PENGERTIAN LEMBAGA PENDIDIKAN ISLAM
Secara etimologi lembaga adalah asal sesuatu, acuan, sesuatu yang
memberi bentuk pada yang lain, badan atau organisasi yang bertujuan mengadakan
suatu penelitian keilmuan atau melakukan sesuatu usaha. Dari pengertian di atas
dapat dipahami bahwa lembaga mengandung dua arti, yaitu: 1) pengertian secara
fisik, materil, kongkrit, dan 2) pengertian secara non-fisik, non-materil, dan
abstrak.[1]
Dalam bahasa inggris, lembaga disebut institute (dalam
pengertian fisik), yaitu sarana atau organisasi untuk mencapai tujuan tertentu,
dan lembaga dalam pengertian non-fisik atau abstrak disebut institution, yaitu
suatu sistem norma untuk memenuhi kebutuhan. Lembaga dalam pengertian fisik
disebut juga dengan bangunan, dan lembaga dalam pengertian nonfisik disebut
dengan pranata.[2]
Secara terminologi, Amir Daiem mendefinisikan lembaga
pendidikan dengan orang atau badan yang
secara wajar mempunyai tanggung jawab terhadap pendidikan. Rumusan definisi
yang dikemukakan Amir Daiem ini memberikan penekanan pada sikap tanggung jawab
seseorang terhadap peserta didik, sehingga dalam realisasinya merupakan suatu keharusan
yang wajar bukan merupakan keterpaksaan. Definisi lain tentang lembaga
pendidikan adalah suatu bentuk organisasi yang tersusun relatif tetap atas
pola-pola tingkah laku, peranan-peranan relasi-relasi yang terarah dalam
mengikat individu yang mempunyai otoritas formal dan sangsi hukum, guna
tercapainya kebutuhan-kebutuhan sosial dasar.[3]
Daud Ali dan Habibah
Daud menjelaskan bahwa ada dua unsur yang kontradiktif dalam pengertian
lembaga, pertama pengertian secara fisik, materil, kongkrit dan kedua pengertian
secara non fisik, non materil dan abstrak. Terdapat dua versi pengertian
lembaga dapat dimengerti karena lembaga ditinjau dari segi fisik menampakkan
suatu badan dan sarana yang didalamnya ada beberapa orang yang menggerakkannya,
dan ditinjau dari aspek non fisik lembaga merupakan suatu sistem yang berperan
membantu mencapai tujuan.[4]
Adapun lembaga pendidikan islam secara terminologi dapat diartikan
suatu wadah atau tempat berlangsungnya proses pendidikan islam. Dari definisi
diatas dapat disimpulkan bahwa lembaga pendidikan itu mengandung pengertian
kongkrit berupa sarana dan prasarana dan juga pengertian yang abstrak, dengan
adanya norma-norma dan peraturan-peraturan tertentu, serta penananggung jawab
pendidikan itu sendiri.[5]
B.
JENIS-JENIS LEMBAGA PENDIDIKAN ISLAM
Abdul Mujib dan Jusuf
Mudzakkir (2008) mengemukakan beberapa jenis lembaga pendidikan islam,
yaitu keluarga, masjid, pondok pesantren dan madrasah.

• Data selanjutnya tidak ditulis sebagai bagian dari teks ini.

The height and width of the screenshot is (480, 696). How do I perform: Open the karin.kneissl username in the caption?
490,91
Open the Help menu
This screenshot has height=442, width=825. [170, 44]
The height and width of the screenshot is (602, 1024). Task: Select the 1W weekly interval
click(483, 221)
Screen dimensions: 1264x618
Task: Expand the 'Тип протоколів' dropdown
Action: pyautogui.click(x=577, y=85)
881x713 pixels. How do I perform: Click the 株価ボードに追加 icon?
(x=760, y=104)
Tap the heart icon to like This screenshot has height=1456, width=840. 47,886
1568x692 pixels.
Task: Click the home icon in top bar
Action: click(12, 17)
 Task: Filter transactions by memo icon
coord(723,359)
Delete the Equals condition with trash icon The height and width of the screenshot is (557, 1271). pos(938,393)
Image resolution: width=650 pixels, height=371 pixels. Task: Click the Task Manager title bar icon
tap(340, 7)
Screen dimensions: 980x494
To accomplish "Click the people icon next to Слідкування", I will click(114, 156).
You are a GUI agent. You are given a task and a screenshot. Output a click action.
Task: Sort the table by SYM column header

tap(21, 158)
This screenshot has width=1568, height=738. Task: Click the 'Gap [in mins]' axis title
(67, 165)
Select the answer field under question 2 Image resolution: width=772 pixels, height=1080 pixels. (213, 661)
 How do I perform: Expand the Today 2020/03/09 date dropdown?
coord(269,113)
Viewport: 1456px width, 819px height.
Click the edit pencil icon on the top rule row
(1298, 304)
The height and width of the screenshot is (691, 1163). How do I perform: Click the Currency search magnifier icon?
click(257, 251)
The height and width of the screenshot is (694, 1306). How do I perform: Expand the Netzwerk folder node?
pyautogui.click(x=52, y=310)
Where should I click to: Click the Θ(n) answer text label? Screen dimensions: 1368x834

Keluarga Sebagai Lembaga Pendidikan Islam
Dalam Islam, keluarga dikenal dengan istilah usrah, nasl, ‘ali, dan
nasb. Keluarga dapat diperoleh melalui keturunan (anak, cucu), perkawinan
(suami, istri), persusuan, dan pemerdekaan.[6]
Pentingnya serta keutamaan keluarga sebagai lembaga pendidikan islam disyaratkan
dalam al-Quran:[7]Artinya:
“Hai orang-orang yang beriman, peliharalah dirimu dan keluargamu dari api
neraka”. (Q.S. al-Tahrim : 6)
Sebagai pendidik anak-anaknya, ayah dan ibu memiliki kewajiban dan
memiliki bentuk yang berbeda karena keduanya berbeda kodrat. Ayah berkewajiban
mencari nafkah untuk mencukupi kebutuhaan keluarganya melalui pemanfaatan
karunia Allah SWT di muka bumi (QS. Al-Jumu’ah : 10) dan selanjutnya
dinafkahkan pada anak istrinya (QS. al-Baqarah: 228, 233). Kewajiban ibu adalah
menjaga, memelihara dan mengelola keluarga di rumah suaminya, terlebih lagi
mendidik dan merawat anaknya. Dalam sabda Nabi SAW. dinyatakan: “Dan
perempuan adalah pemimpin di rumah suaminya dan akan ditanyai dari pimpinannya
itu” (HR. Bukhari-Muslim).[8]
Sebagai pendidikan yang pertama dan utama, pendidikan keluarga
dapat mencetak anak agar mempunyai kepribadian yang kemudian dapat dikembangkan
dalam lembaga-lembaga berikutnya, sehingga wewenang lembaga-lembaga tersebut
tidak diperkenankan mengubah apa yang telah dimilikinya, tetapi cukup dengan
mengombinasikan antara pendidikan yang diperoleh dari keluarga dengan
pendidikan lembaga tersebut, sehingga masjid, pondok pesantren dan sekolah
merupakan tempat peralihan dari pendidikan keluarga.[9]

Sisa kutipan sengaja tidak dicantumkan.